Use enligted black board so we see it clearly?
What level is this lesson on? By level I mean either high school or college.
Daniel Yakubov
High school and college (1st year)
Why you use costeteah 1 it is 30 degree?
The direction of the force and the direction of the displacement are in the same direction, therefore the angle is zero and cos(0) = 1
mass 15000 kg.
X 500 m
theta 2.5•
Resistance 800N(constant)
work done by driving force????
Assuming that the resistance force is parallel to the incline and assuming that the 500m is the distance along the incline. Work done to overcome resistance = F * d = 800 N * 500 m = 400,000 J. Work done to gain height = mgh = (15,000 kg) * (9.8 m/sec^2) * (500 m x sin 2.5) = 3,206,000 J Total work done is the sum = 3,606,000 J
Michel van Biezen
thank you sir.
i got one more problem-
power 30kw
time 14 sec
initial v 20 m/s
final v 30 m/s
distance travelled??
There is no kinetic energy in a moving mass there is force Mv squared , kinetic energy is the energy of consistent work from a consistent force regards Graham Flowers
I think you will find a lot of physicists who do not agree with that statement.

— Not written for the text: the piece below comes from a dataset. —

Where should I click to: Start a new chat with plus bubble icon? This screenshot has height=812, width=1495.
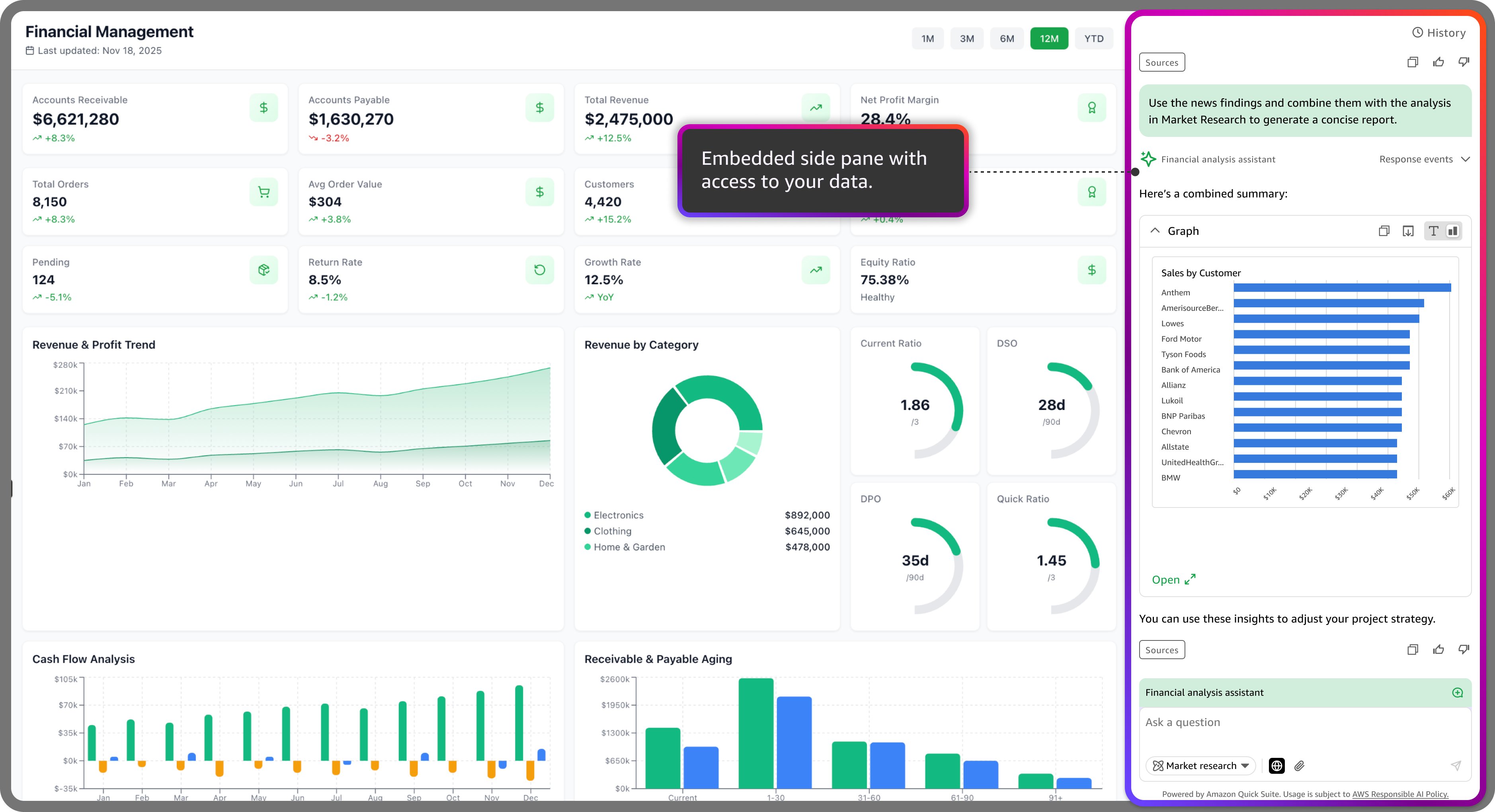pos(1457,693)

@@MichelvanBiezen yes I know but can they prove me wrong regards Graham Flowers
Is angle of inclined always 30
You can make it any angle, but the angle will be constant in this type of problem.
just wondering why cos tetha = 1
tho cos 30 = squareroot of 3 over 2
our exam is on the next day after tommorow please reply thank u so much
The cosine of an angle is the ration of the adjacent side to the hypotenuse.
+Michel van Biezen thank u so much for the fast reply. ur video helps a lot.
Here is a good playlist for you if you want to brush up on trigonometry. TRIGONOMETRY BASICS - PRECALCULUS 6 th-cam.com/play/PLX2gX-ftPVXWiPVqdVFdCvLDGEtCj8iyy.html
Thank u so much.
great teacher
I don't understand why it works. The potential energy and kinetic energy have different directions so I don't understand why the equation works
Energy does not have a direction because they are scalar quantities they are not vectors.